[Opening Source information section]

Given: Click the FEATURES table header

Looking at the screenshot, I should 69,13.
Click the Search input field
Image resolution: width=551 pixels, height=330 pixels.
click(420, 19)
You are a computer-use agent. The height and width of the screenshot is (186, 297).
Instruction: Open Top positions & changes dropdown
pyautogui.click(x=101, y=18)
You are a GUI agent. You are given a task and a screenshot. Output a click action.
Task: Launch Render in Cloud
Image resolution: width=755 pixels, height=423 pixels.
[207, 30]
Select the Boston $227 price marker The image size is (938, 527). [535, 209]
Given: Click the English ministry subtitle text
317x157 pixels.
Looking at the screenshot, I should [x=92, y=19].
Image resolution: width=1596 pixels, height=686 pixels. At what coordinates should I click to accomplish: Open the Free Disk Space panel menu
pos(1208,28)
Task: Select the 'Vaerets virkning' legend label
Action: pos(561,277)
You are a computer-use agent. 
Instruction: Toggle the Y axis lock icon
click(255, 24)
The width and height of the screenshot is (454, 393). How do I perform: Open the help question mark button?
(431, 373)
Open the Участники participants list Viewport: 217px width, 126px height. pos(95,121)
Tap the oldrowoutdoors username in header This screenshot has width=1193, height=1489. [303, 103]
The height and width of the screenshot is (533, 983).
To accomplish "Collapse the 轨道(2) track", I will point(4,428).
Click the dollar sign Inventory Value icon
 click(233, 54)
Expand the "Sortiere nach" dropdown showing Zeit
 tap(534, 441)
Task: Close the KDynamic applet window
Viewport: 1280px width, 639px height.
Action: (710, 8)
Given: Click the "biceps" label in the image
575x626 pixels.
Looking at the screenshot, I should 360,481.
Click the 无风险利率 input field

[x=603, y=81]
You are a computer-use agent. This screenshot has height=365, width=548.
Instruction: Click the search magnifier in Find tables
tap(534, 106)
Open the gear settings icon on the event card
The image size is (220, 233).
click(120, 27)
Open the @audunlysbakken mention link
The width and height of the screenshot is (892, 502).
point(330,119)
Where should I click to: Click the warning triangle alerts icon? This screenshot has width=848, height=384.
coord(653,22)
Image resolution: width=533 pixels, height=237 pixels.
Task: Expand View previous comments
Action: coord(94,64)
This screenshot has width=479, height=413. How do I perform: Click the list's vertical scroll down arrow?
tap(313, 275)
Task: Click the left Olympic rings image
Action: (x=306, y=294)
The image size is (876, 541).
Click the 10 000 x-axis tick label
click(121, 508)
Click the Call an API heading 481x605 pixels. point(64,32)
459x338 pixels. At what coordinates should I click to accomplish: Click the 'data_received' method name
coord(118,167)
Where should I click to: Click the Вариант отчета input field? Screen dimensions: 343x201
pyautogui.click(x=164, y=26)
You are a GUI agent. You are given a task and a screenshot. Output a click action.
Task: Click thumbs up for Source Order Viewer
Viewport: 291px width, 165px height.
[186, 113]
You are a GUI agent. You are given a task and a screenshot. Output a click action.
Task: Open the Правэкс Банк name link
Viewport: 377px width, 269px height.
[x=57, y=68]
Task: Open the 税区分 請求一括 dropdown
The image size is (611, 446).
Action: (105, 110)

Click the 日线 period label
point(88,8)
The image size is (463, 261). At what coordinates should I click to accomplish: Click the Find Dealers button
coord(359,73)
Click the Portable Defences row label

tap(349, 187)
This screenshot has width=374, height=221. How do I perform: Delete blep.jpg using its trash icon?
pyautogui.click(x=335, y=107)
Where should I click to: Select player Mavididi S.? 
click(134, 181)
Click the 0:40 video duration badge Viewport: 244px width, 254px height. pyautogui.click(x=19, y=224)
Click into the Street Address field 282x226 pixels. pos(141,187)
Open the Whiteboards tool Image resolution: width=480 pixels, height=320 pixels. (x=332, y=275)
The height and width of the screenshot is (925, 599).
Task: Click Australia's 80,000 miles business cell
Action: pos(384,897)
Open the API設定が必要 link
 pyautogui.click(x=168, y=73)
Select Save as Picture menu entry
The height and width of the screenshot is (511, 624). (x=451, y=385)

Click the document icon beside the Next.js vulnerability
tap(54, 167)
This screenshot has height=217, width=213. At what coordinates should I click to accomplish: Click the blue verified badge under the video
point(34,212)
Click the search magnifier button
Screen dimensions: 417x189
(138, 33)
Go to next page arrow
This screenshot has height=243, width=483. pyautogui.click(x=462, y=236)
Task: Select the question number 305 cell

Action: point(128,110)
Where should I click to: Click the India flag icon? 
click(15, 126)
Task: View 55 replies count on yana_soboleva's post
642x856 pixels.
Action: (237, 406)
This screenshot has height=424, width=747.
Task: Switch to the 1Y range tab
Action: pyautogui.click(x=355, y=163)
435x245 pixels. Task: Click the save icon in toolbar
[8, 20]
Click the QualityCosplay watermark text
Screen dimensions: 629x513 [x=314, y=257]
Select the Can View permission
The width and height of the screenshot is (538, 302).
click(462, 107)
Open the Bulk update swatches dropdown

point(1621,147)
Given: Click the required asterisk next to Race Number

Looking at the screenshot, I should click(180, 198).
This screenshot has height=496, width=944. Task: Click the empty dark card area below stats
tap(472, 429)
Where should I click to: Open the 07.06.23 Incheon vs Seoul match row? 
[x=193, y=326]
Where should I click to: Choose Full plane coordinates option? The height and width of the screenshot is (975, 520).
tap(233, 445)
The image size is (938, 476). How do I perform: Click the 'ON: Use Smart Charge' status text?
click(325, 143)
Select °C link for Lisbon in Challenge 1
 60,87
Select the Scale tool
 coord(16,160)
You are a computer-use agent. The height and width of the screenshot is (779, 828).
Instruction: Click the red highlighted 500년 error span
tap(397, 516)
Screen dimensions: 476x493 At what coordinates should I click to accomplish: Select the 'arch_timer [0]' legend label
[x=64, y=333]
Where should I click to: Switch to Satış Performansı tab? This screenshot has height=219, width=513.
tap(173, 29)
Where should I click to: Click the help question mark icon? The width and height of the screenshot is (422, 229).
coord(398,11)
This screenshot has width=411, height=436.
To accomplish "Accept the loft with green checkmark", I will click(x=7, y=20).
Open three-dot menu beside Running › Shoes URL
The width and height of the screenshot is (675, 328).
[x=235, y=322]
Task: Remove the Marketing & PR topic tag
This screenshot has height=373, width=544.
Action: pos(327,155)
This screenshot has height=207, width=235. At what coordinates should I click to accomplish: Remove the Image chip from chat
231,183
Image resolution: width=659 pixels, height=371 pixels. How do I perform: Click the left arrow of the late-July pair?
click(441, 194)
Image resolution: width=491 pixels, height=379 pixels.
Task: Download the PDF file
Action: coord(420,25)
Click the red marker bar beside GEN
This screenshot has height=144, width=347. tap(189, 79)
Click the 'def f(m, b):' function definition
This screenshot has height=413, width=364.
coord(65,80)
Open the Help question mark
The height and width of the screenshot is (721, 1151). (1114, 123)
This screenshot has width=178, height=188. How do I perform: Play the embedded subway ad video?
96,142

[Closing Source information section]

## What to do
Identify every line above with the string "computer" in it. Copy those lines.

## Answer to the problem
You are a computer-use agent. The height and width of the screenshot is (186, 297).
You are a computer-use agent. 
You are a computer-use agent. This screenshot has height=365, width=548.
You are a computer-use agent. The height and width of the screenshot is (779, 828).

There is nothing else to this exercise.